• What to work on
Return each line exactly, beginning with the one that has "This screenshot has height=1040, width=1798." and finishing with the final line of the material. Drop any pictures.

= Beginning of Section =

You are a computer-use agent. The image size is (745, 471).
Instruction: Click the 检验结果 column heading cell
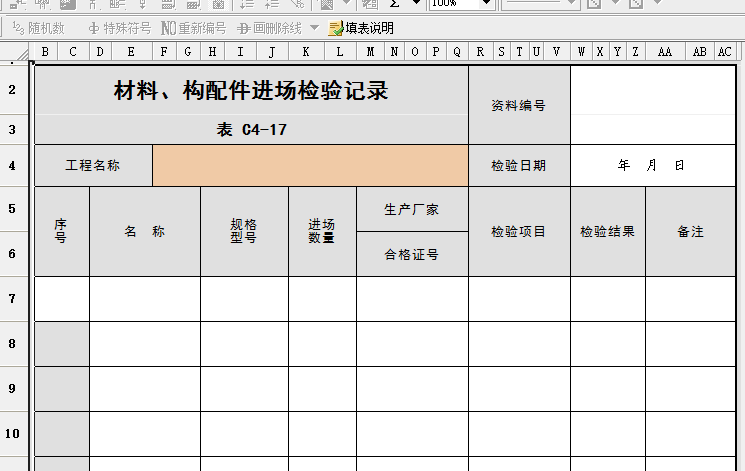(607, 232)
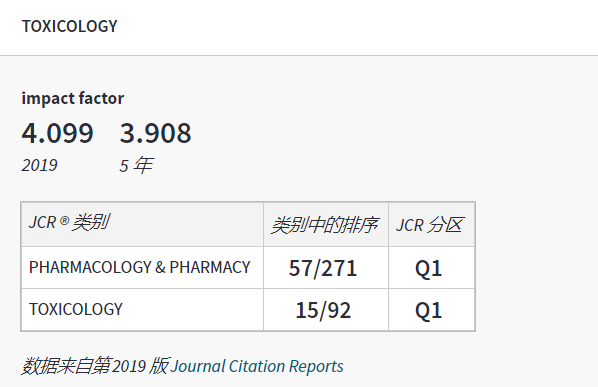Open the Journal Citation Reports link
598x387 pixels.
coord(257,366)
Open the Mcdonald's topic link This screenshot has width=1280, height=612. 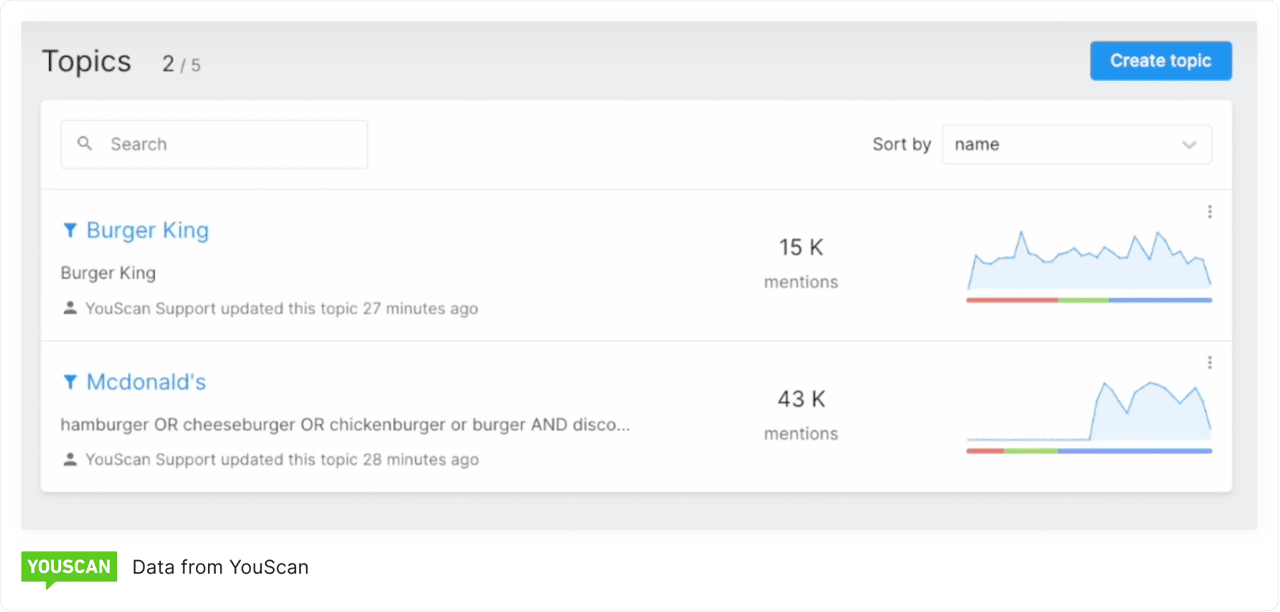point(146,382)
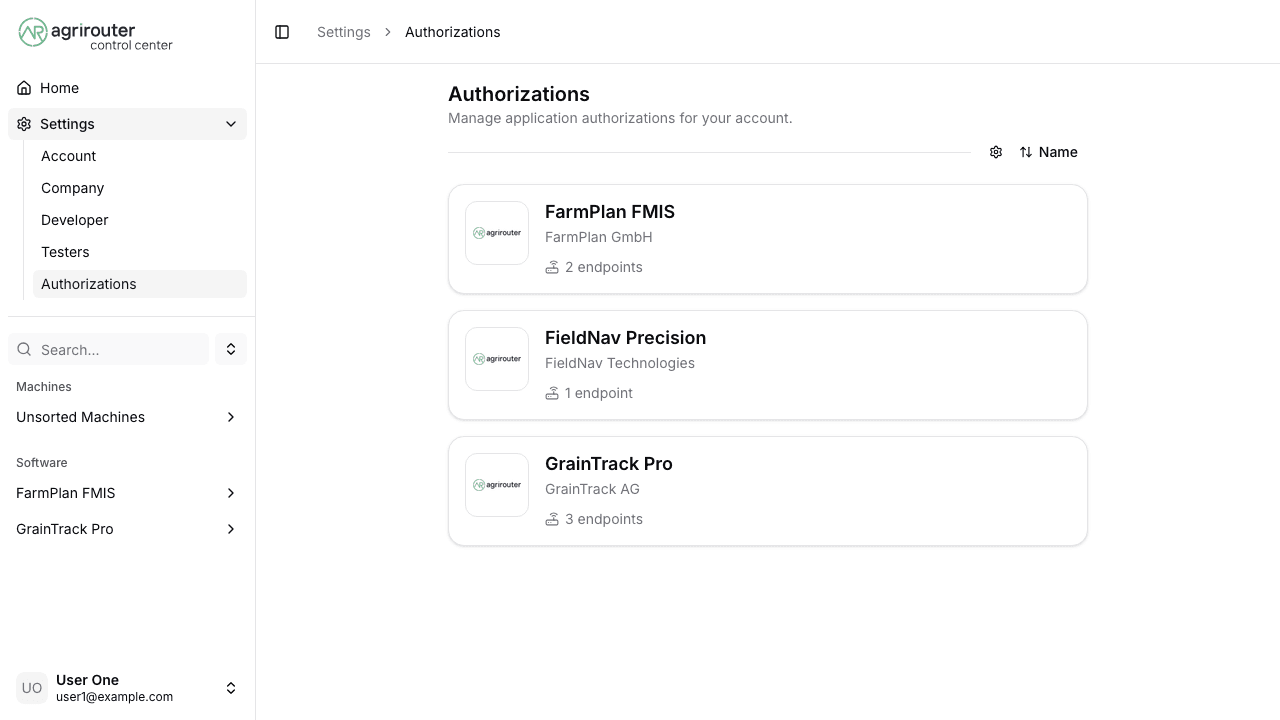The image size is (1280, 720).
Task: Sort authorizations by Name
Action: click(1058, 152)
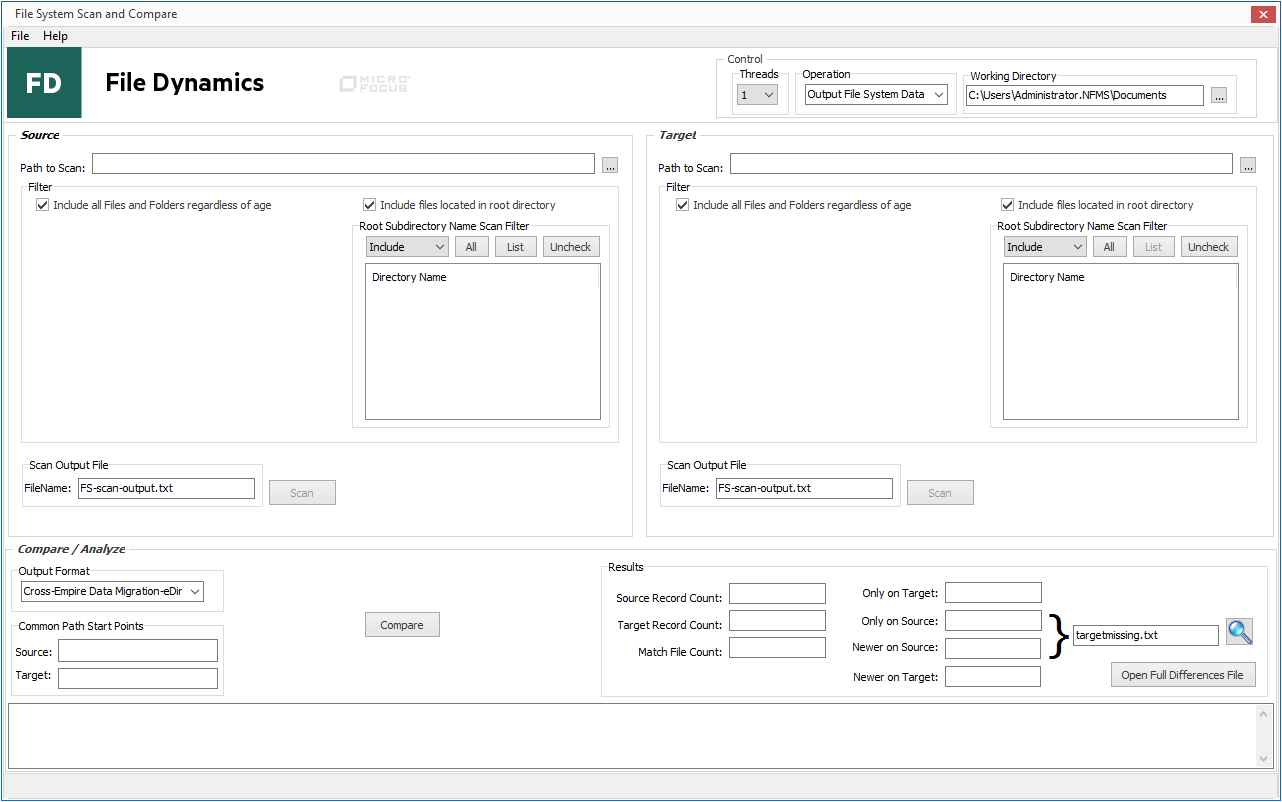This screenshot has height=802, width=1282.
Task: Toggle Source include all files regardless of age
Action: pos(42,205)
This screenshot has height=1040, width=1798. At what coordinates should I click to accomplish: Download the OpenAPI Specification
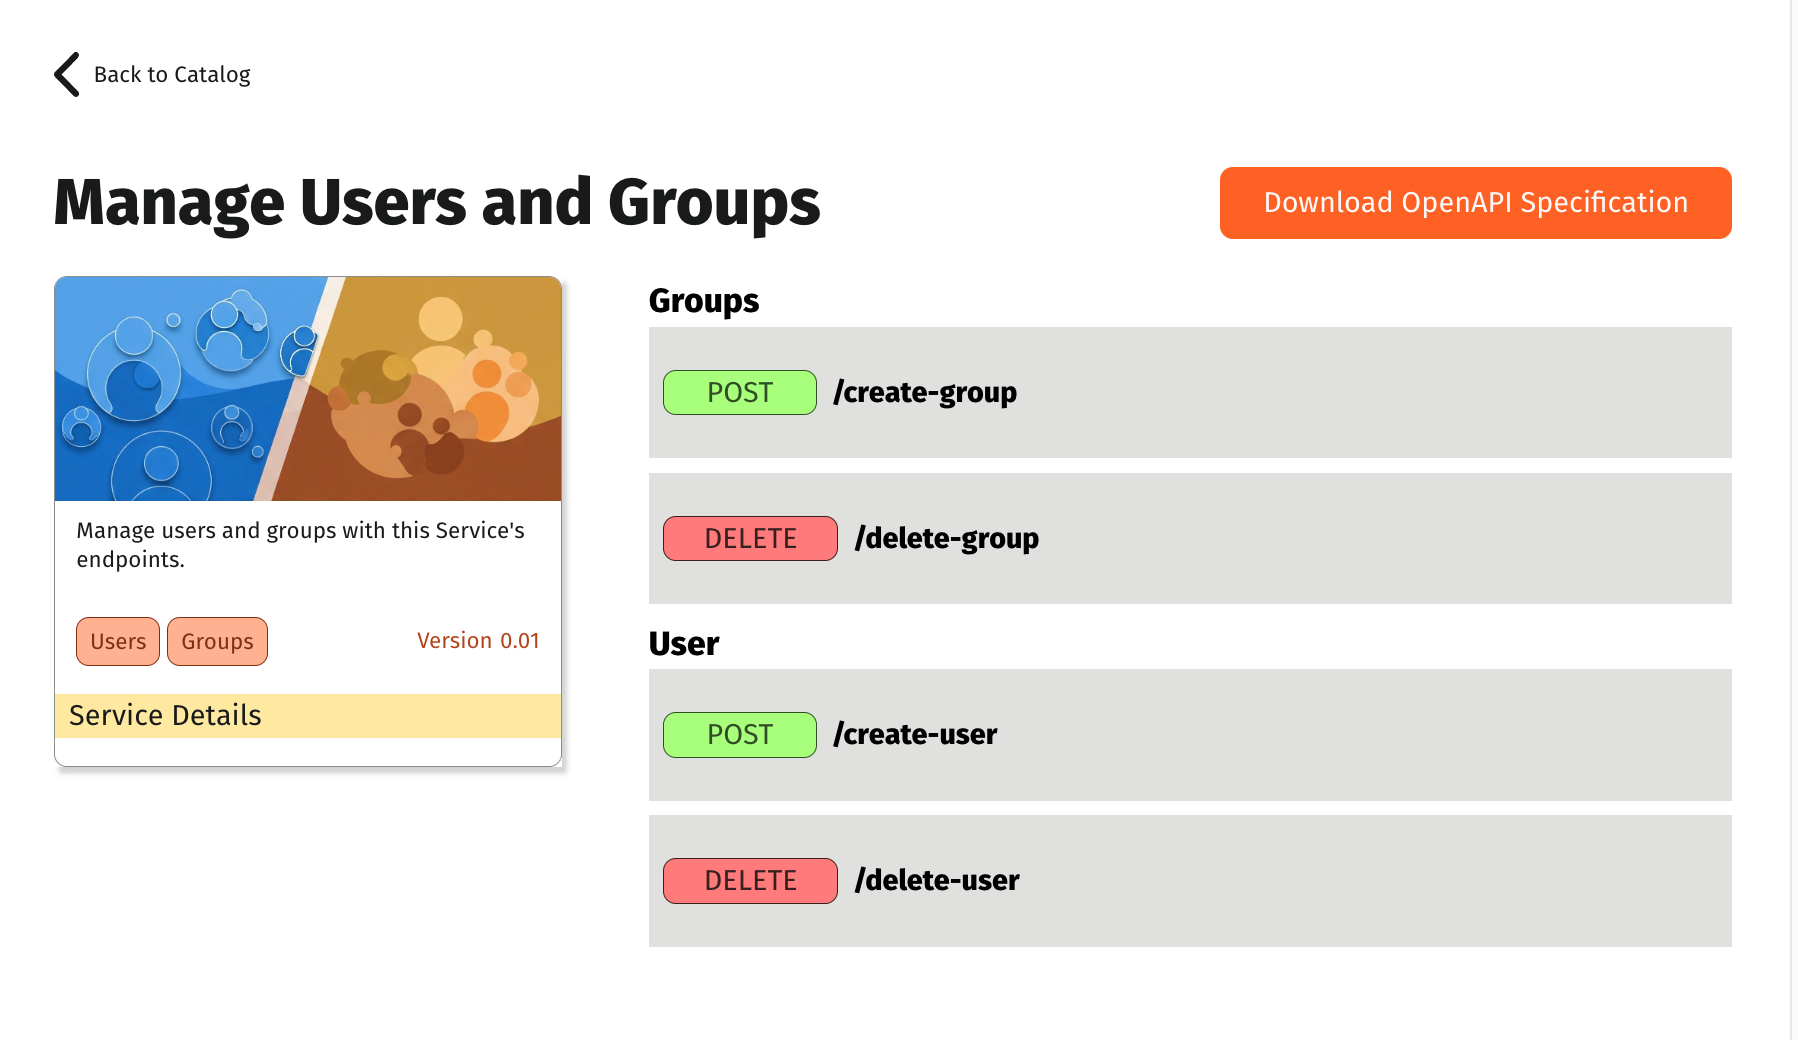point(1475,202)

= End of Section =

• Response below
This screenshot has height=1040, width=1798. At what coordinates should I click to accomplish: Download the OpenAPI Specification
point(1475,202)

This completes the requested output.